Como terá dito a Passos Coelho, em Julho de 2013, “não sou pessoa que decida de ânimo leve. Estudo, pondero e procuro obter o máximo de informação” (p. 257). Esta atitude talvez nunca tenha sido devidamente compreendida.  Cavaco Silva não foi simplesmente um economista que desprezava a política, nem um presidente da república que tivesse limitado o cargo às conversas com os primeiros-ministros. Foi um político que teve sempre consciência das fragilidades do regime – uma consciência que por vezes é descrita como “institucionalismo”, como se fosse um mero pendor formalista, quando é, sobretudo, noção dos limites do que é possível – da “realidade”, como Cavaco Silva diz. Ora, da “realidade”, em Portugal, ninguém gosta – e, consequentemente, também não de quem a lembra.

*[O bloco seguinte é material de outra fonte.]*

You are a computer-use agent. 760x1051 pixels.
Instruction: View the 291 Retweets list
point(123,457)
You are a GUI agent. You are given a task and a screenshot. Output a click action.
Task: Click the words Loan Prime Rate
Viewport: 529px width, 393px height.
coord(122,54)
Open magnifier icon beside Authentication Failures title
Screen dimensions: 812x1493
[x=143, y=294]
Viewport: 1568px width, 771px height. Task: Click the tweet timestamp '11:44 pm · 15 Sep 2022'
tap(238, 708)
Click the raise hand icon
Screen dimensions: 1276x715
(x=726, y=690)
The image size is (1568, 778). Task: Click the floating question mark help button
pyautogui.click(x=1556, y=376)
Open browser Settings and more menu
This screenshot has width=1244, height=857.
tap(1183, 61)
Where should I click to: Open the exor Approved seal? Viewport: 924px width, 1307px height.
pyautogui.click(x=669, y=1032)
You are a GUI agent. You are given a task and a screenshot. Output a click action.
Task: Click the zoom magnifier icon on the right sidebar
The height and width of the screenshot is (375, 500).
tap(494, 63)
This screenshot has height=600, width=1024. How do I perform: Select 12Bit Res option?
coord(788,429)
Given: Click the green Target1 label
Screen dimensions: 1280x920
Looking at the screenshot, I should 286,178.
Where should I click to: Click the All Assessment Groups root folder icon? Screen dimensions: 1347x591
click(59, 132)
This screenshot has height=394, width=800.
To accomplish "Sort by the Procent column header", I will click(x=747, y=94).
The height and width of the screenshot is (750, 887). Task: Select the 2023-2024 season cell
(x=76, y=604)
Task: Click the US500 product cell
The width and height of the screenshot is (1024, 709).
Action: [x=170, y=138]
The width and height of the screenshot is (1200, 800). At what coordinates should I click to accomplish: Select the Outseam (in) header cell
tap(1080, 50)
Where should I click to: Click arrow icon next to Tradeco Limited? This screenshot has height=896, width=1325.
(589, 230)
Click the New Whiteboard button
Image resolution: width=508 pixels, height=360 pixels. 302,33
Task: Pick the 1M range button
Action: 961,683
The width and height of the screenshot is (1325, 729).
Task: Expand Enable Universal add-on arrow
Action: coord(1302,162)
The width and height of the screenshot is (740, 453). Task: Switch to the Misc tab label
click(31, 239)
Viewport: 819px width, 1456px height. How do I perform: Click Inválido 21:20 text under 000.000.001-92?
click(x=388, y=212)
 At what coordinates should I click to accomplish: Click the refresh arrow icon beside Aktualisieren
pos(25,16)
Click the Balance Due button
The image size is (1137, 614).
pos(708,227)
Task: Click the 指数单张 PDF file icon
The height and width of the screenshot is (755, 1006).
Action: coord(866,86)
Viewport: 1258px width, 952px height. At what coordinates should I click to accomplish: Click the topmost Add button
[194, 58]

À medida que, desde a década de 1990, a economia deixou de corresponder às expectativas, o regime refugiou-se numa dupla irrealidade: a dos que achavam que tudo poderia ficar como estava indefinidamente — sem riscos, e a dos que achavam que tudo poderia ser mudado imediatamente — sem custos. Cavaco Silva nunca pertenceu a nenhum desses grupos. Não teve, por isso, vida fácil. E tornou ainda as coisas mais difíceis, quando, como presidente, optou por uma acção, que não era o “murro na mesa” que uns queriam, nem a “chancela” que outros esperavam. Este volume das suas memórias é dramático. A bancarrota de 2011 terá sido a maior das desilusões para quem, vinte anos antes, concebera a integração europeia como a via de passagem de Portugal para um outro patamar de desenvolvimento. Pior: o próprio enquadramento europeu pareceu, a certa altura, ameaçado de “desintegração” e de “colapso” (p. 289). Percebemos melhor assim a preocupação com a “estabilidade”, que uns, por ingenuidade ou malícia, confundem com “não fazer nada”, e outros, com mais um “bloqueio”. Tudo poderia ter corrido muito mal. Não correu. Portugal não foi “uma segunda Grécia”. Uns não fizeram nada por isso. Outros fizeram. Cavaco Silva não terá sido dos que fez menos. Tem todo o direito de o lembrar e nós temos a obrigação de o ouvir.